Now available: 10 Strategies to Get More Done

Want to get more done? I sure do.

I’ve always enjoyed a full plate. It seems that the more I have to do, the more I get done. And I love the feeling of getting things done. Managing multiple clients and businesses with its competing demands challenges me intellectually and physically. Demands that make me ponder “How am I going to do that?” are particularly appealing. So much so, that during slower times I’ll intentionally put off doing a big project until the very last minute just to create a crisis to get me moving. Then, in a panic, I’d kick into gear to get it done. Afterwards, I’d kick myself and vow to never “do it that way again.”

10 Strategies to Get More Done

Over the years, I’ve made that vow hundreds of times. And each time I break it adds another layer of defeat. Am I doomed to this perpetual self-infliction or is there a better way to manage my work and be more productive?

Over the last couple of years, I set out to retrain the way I work. That led me to a lot of reading and personal experimentation. I decided to put what I learned in an ebook and make it exclusively available to subscribers to this blog—for free. 10 Strategies to Get More Done is a compilation of the three key thought triggers and seven key action triggers that I’ve found to be personally most effective in helping me improve my game. Each strategy is concise, sparing you the research and background on the reasons why they work; though you’ll find additional resources at the end to go deeper if you like.

If you’re a subscriber to this blog, I’ve already sent you an email with a download link. If you’re not already a subscriber, simply fill out the form on the sidebar and look for the confirmation email in your inbox.
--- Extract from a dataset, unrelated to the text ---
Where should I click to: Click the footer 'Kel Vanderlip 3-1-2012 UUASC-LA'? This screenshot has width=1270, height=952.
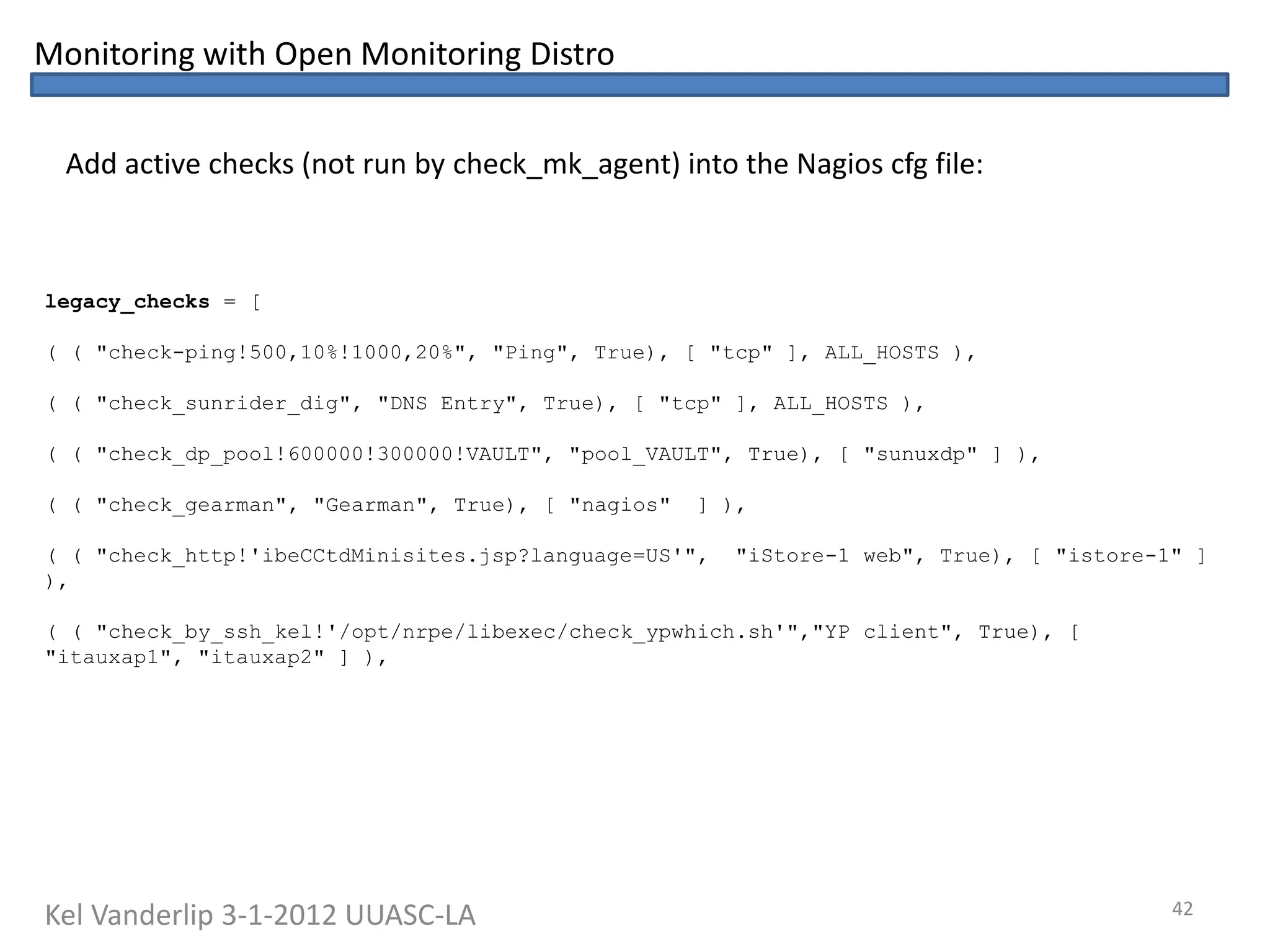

You’ve read my story. Have you sabotaged your productivity in any way?

2 thoughts on “Now available: 10 Strategies to Get More Done

  1. Hi Leary, Thanks for letting me know one of your strategies for getting things done.
    Over the years I have increased my ministry giving and volunteering. I’ve found it hard to say no sometimes, so I need to reel myself back from the many activities that are available to me. I have more on my plate at work all the time, and find increasing questions of me to add one more thing.
    I find it such an opportunity to have the questions such as this posed to me for I think that anyone could do it but I have been asked specifically for a reason.
    In another Position, I had the opportunity to take coffee breaks with a group of guys from the buyer department in a small hospital. As it was at that time, I was a new Christian and I wanted to show the community that Christ was the Way.

    I did have an obstacle in front of me though, the buyers it turned out had very loose language, both coarse and even evil. After a while of taking the cursing and slander, I relocated during my breaks . I was asked why and after much prayer, I told something that I never thought would come out of my mouth which was that I did not appreciate the language used.
    The response was that they thought they could clean it up and as an end result it happened. I was very glad for that small thing that I did.

    I guess I look back on it and think that I had a little to do in a friends life.
    Our plates are more than full at most times. Sometimes I take the down times to regenerate.

    • Hi Ron. Knowing when to say ‘no’ is an important boundary to learn. I’ve found that to be particularly difficult as well. I can get inspired to take action at the time, feel that I can manage it, and then, only later, discover that I’m in over my head with the commitment. The strategies I outline are not so much about how to say ‘no’ but rather how to get what you’ve said ‘yes’ to off the plate. But you’ve brought up an important issue. Making sure there’s time for rest and regeneration is the only way to stay productive and that often requires more use of the ‘no’ word. Thanks for your perspective!